What this task involves – Set down each of the lines below word for word, omitting the pictures.
==== Records provided
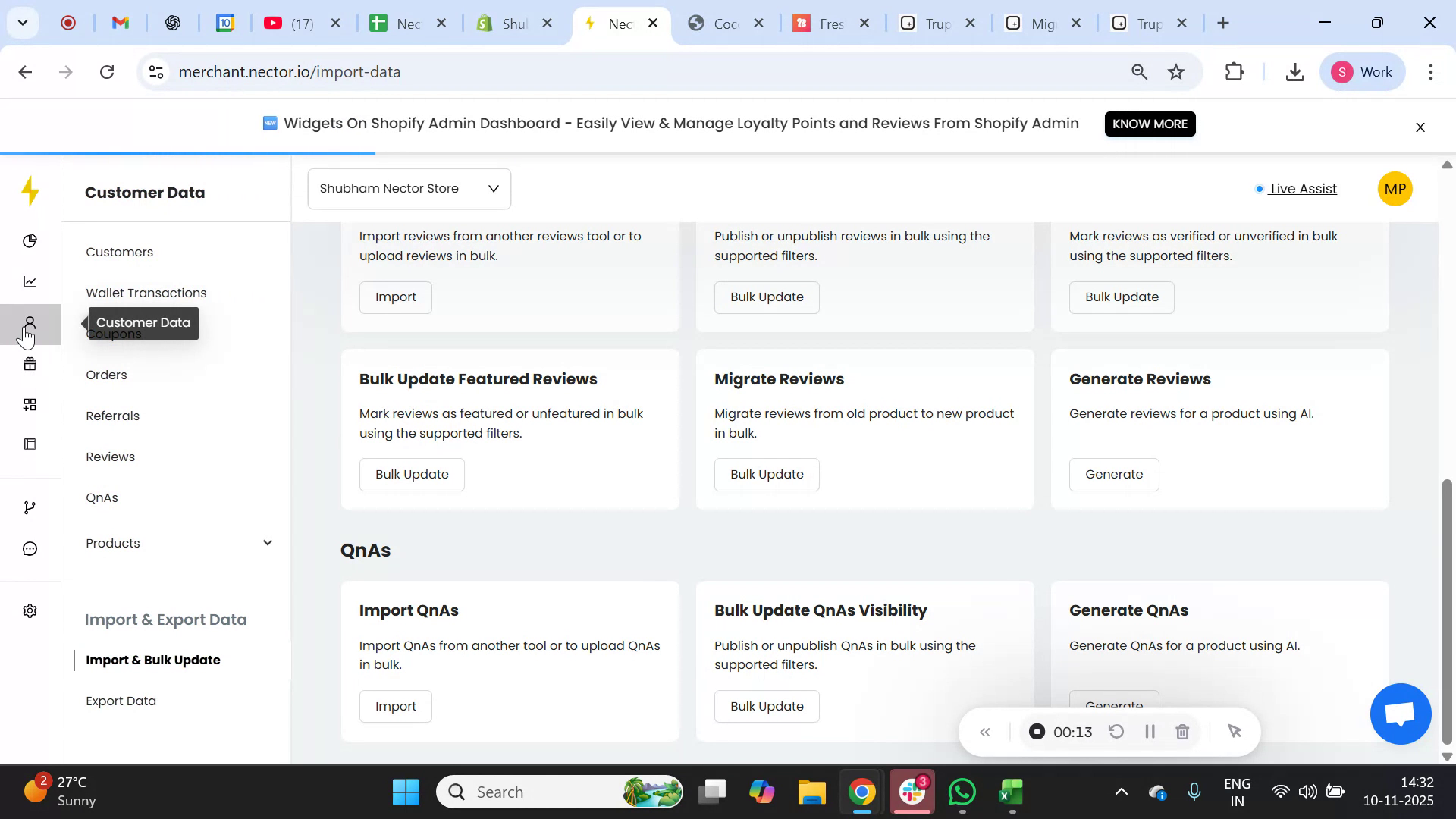The width and height of the screenshot is (1456, 819).
Task: Open the analytics pie chart panel
Action: click(x=30, y=240)
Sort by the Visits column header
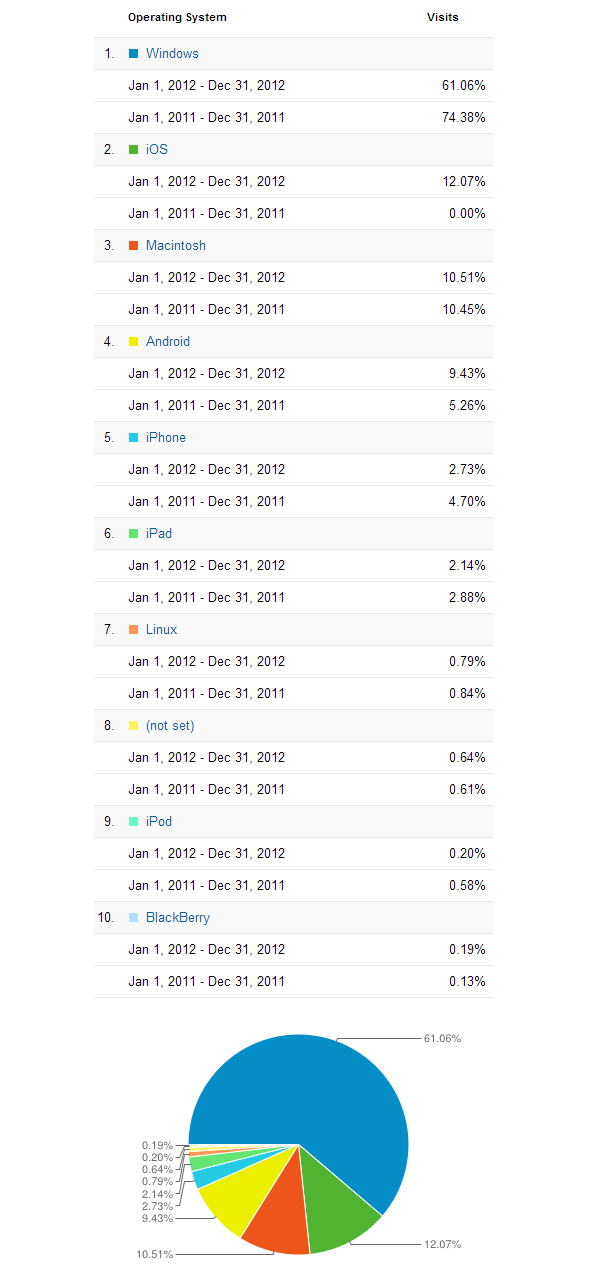The height and width of the screenshot is (1287, 605). click(443, 18)
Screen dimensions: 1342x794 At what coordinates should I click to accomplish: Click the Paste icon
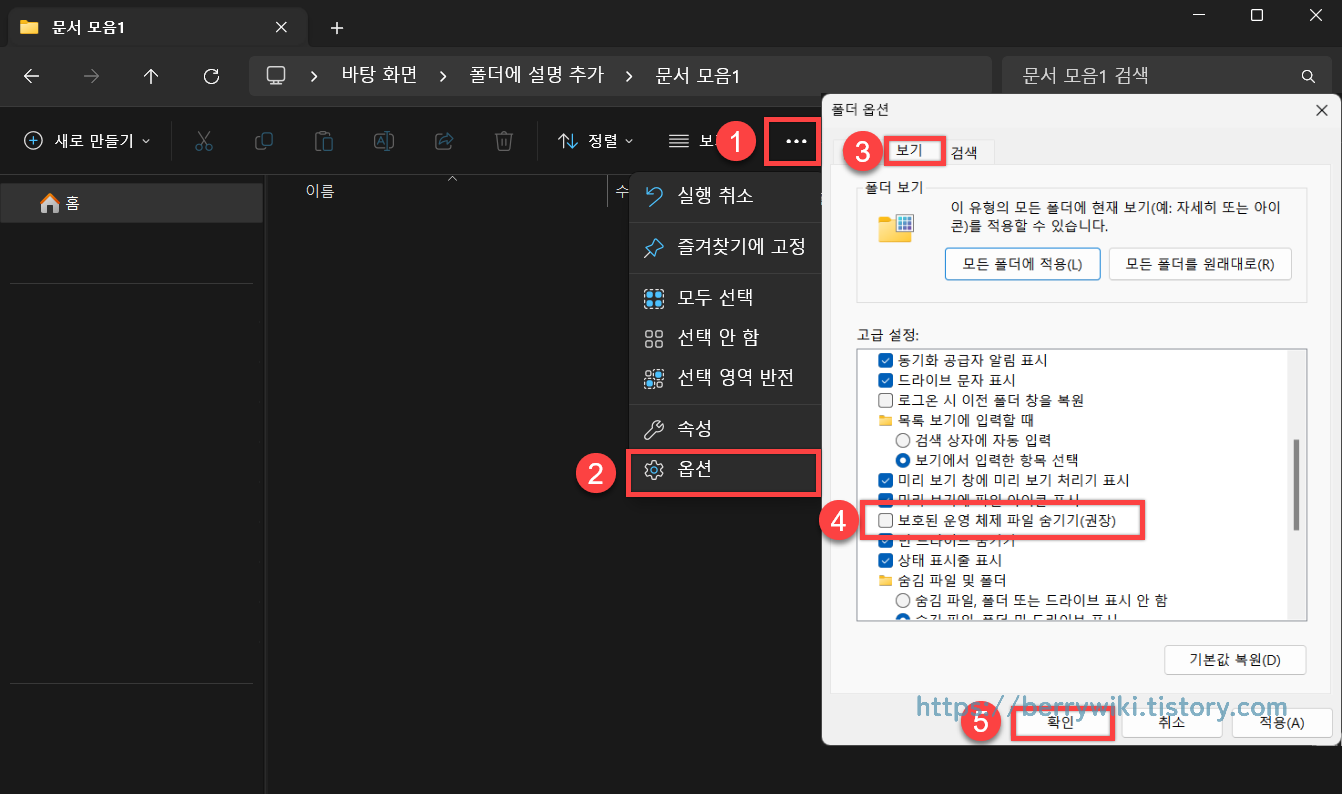click(x=323, y=140)
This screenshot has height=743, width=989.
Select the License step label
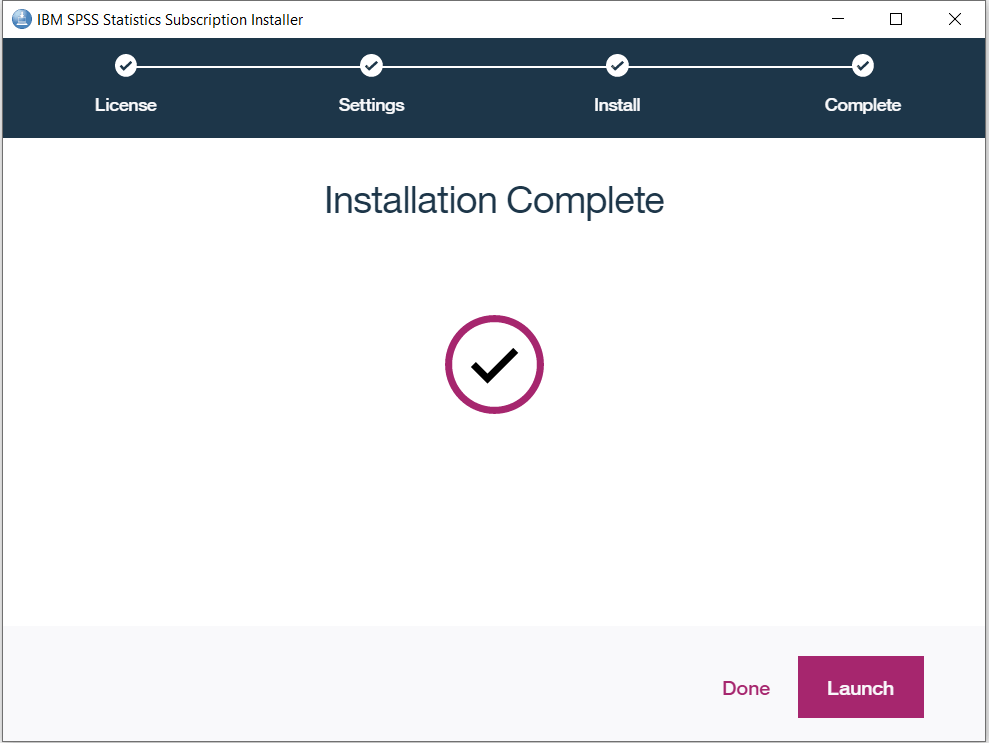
========
Exercise answer –
The width and height of the screenshot is (1456, 819).
Task: Open the analytics pie chart panel
Action: click(x=30, y=240)
Sort by the Visits column header
The height and width of the screenshot is (1287, 605). click(443, 18)
Screen dimensions: 1342x794 At what coordinates should I click to accomplish: Click the Paste icon
click(x=323, y=140)
This screenshot has height=743, width=989.
Select the License step label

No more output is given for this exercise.